Den Umgang mit den Toten haben die meisten von uns verlernt.

Ich erlebe es ganz oft: Wir kommen in eine Familie, wir sollen die Mutter abholen, der Ehemann ist da, die Tochter, schon erwachsen, alle sind ganz traurig, weil die Mutter gestorben ist. Wir kommen da hin, wir sehen sie, wie sie in ihrem Bett liegt, vielleicht hat sie ein Nachthemd an, und dann fragen wir, ob sie vielleicht etwas anderes anziehen soll. – „Ja, das wäre ganz schön.“ Und dann frage ich: „Möchten Sie das mit uns zusammen machen?“ – „Ich weiß gar nicht, darf ich das denn?“ – „Natürlich dürfen Sie das.“ – „Ich weiß gar nicht, ob ich das kann.“ – „Wir fangen mal an und dann sehen wir, ob Sie das können.“ Dann entkleiden wir die Frau, wir waschen sie, vielleicht tragen wir eine Körperlotion auf, was auch immer für die Frau wichtig war, weil sie es zeitlebens gemacht hat, oder was für die Tochter als Ritual noch schön sein kann, um ihre Mama zu versorgen. Und dann merke ich im Handeln, dass die Menschen merken: Wie schön, dass ich das noch tun darf.

Aber die meisten tun es nicht?

Wenn ich das nicht anspreche, dann denken die Leute, sie dürfen das nicht. Ich werde gefragt: „Darf ich meinen Mann noch anfassen?“ Das fragen sie mich! Und da wird mir klar, wo das hingeführt hat, was wir die letzten 40 Jahre erlebt haben, wenn es um Bestattung geht. Der Verstorbene gehört auf einmal dem Bestatter. Bis zum Moment, wo er gestorben ist, haben sie seine Hand gehalten. Menschen sind 50 Jahre verheiratet, dann muss er loslassen. Und dann kommen sie noch einmal ins Bestattungshaus und fragen mich, ob sie ihn anfassen dürfen. Mir fehlen da manchmal die Worte.
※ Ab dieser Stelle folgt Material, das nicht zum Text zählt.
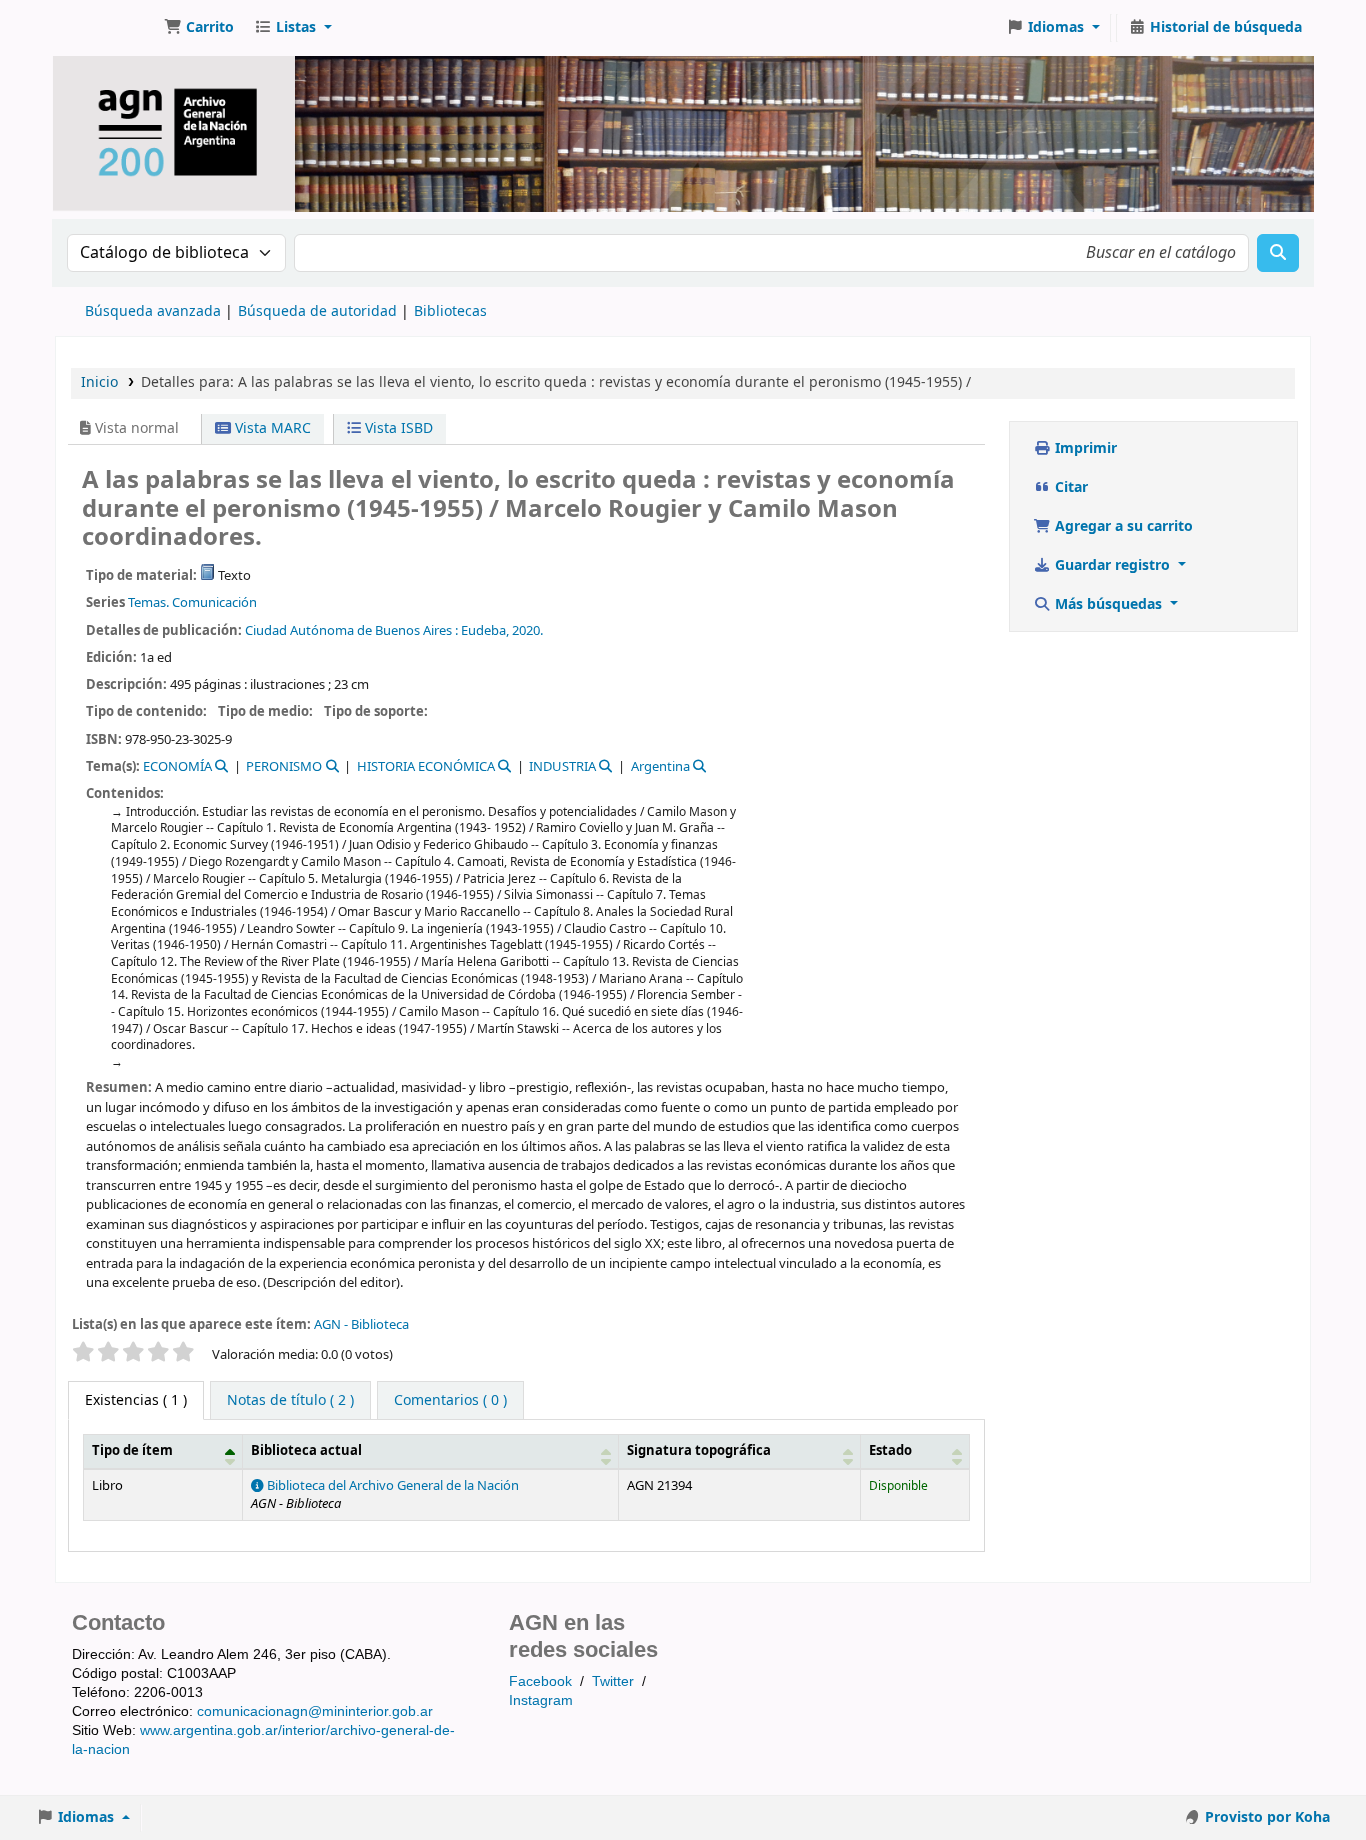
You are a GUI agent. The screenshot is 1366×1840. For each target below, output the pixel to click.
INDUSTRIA (562, 766)
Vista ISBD (397, 428)
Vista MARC (271, 428)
Wir versuchen schon im Vorfeld klar zu machen: Ihr dürft alles, wir begleiten nur. Die Urne tragen, den Sarg tragen – dürft ihr alles tun. Erst mal ist das alles euer Job. Ihr seid eigentlich verpflichtet, das zu machen, und was ihr nicht könnt, das machen wir für euch. Aber das müssen viele erst lernen.

Wie ist es damals mit der Familie weitergegangen, deren Sohn Sie beerdigen sollten?

Sie haben den Sarg selbst für ihn bemalt. Und als der Sohn starb, haben sie ihn gewaschen und in den Sarg gelegt. Die Mutter war damals wieder schwanger, und es war ein großer Konflikt für sie, dieses Wechselbad der Gefühle. Sie hat mich gefragt, ob ich ihre Hebamme sein würde, und ich habe das mit großer Freude getan.